My hip gives me pain every time I ride, but that’s a given – all jockeys have bad hips and bad knees. That’s just from riding work and races, riding 23 horses in a day. I’ll be a nice crippled old person.
I’ve got 20 acres back home in the Adelaide Hills with a few ex-racehorses and horses that I’ve bred. I rehomed about 20 before I came here, but there’s a few that will never leave me. I brought Brax over in my little float when I moved. He’s named after the Home and Away character because he’s so handsome. I take him show jumping when I’ve got a weekend off. When everyone else is relaxing on their Sundays off, I’m at some show-jumping ring at 8am ready to go.
I still get that excitement from winning a race, there’s nothing like it. But it’s really just the horses. It doesn’t matter where I am, if I’m on a horse I’m happy.

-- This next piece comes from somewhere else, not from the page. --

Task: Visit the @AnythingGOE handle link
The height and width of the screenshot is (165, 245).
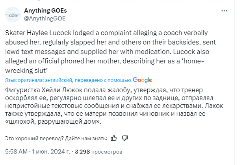Action: tap(45, 18)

I still can’t believe what they do for us – you can’t make them do anything, but they try their hardest to win for you.
The early mornings and the weight loss, that’s not fun. But it’s pretty cool to do a job that you can say you truly love.
Flashback
- The first female jockey to obtain a licence in Australia managed to do so only because she pretended to be a man. Born in 1886, Wilhelmena Smith was an orphan who rode with considerable success in northern Queensland as Bill Smith – dubbed ‘Girlie’ by fellow jockeys because they never saw her get changed in the jockeys’ room.
- It was 1979 before women were allowed to obtain a jockey’s licence. New Zealander Maree Lyndon made history as the first woman to ride in the Melbourne Cup in 1987, and Michelle Payne famously took the next step when she won on Prince of Penzance in 2015.
- The history for female trainers is equally ignominious. Sheila Laxon was the first woman to train a Melbourne Cup winner, with Ethereal in 2001. But the real glass ceiling breaker was Hedwick ‘Granny’ McDonald, who coaxed Catalogue to victory in the 1938 Cup. Unlike in her native New Zealand, women could not hold a trainer’s licence in Australia – so the win was credited to her husband.
- Now, more than 20 per cent of all licensed trainers in Victoria and almost 23 per cent of licensed jockeys are women. Since the 2014-15 season, the number of female riders in races in Victoria has increased by 51.5 per cent, and the number of wins by an almost identical 51.4 per cent.